Close Combat Aviation. Any armed helicopter can serve as a weapons platform in the sky. The Soviets have a great system in the HinD, but the Apache carries a bigger main gun which can more easily defeat armored ground vehicles. Either way, CCA is much more responsive against mobile targets because there is a pilot in contact with the ground commander (or his FSO or RTO) who can make real time adjustments based on situational understanding. Getting CCA into the area can take some time, but once in the area they like to stay and play until they run out of things to shoot at the targets on the ground. Multiple aircraft can service a target continually, and you calculate this by the distance to target, time to refuel/rearm, and how long a load of ammo will last at the target. CCA is bad news for insurgents with no air defense capabilities, hence insurgents using RPG-7's and sometimes getting lucky.
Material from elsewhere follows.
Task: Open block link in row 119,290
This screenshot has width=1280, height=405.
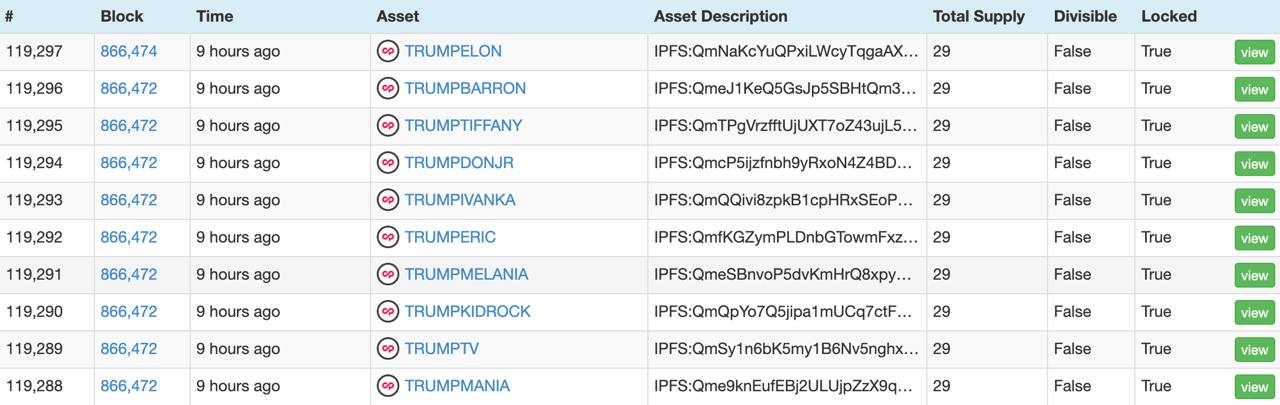Action: [129, 312]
Close Air Support. This can range from something low and slow like an A-10 or prop driven fighter, to a sleek and fast F16. This is where 500 pound bombs come from, and it is usually very effective on target. There are different types of "terminal control" for the attack. Suffice to say CAS brings a lot of firepower, but they can't stay and play as long as CCA, and require more coordination to shift fires based on input from the observer on the ground.
So, with this "Big Hammer" in the toolbox, how do insurgents in Iraq, Afghanistan, Chechnya manage to stay in the fight? Planning, preparation, and rehearsals.
Notice that it takes time to get the Big Hammer into the fight. If you attack and then leave, the conventional force may not have time to get rounds on target. This means to be effective you need to keep your operations within a disciplined time window (the longer a fight goes on the less likely it is going to be successful for an insurgent force). This means you need to plan your operations with an eye for avenues of approach and egress. This means you need to prepare fighting positions, in Grozny they barricaded the ground level entrances to buildings and sandbagged the roofs on the third floor, then connected buildings with tunnels. This kept the Russian ground troops out of the ground floor, provided some protection against IDF from above (high angle of attack inside cities is the general rule) and allow Chechen rebels to maneuver between buildings with impunity.
So, avoid detection, harden your fighting position (learn from the Chechens and don't fight on rooftops), avoid being pinned down. So to sum up, hide with pride, conduct operations with speed and precision, don't get pinned into a fixed position where the Big Hammer can pound you flat like a recalcitrant nail.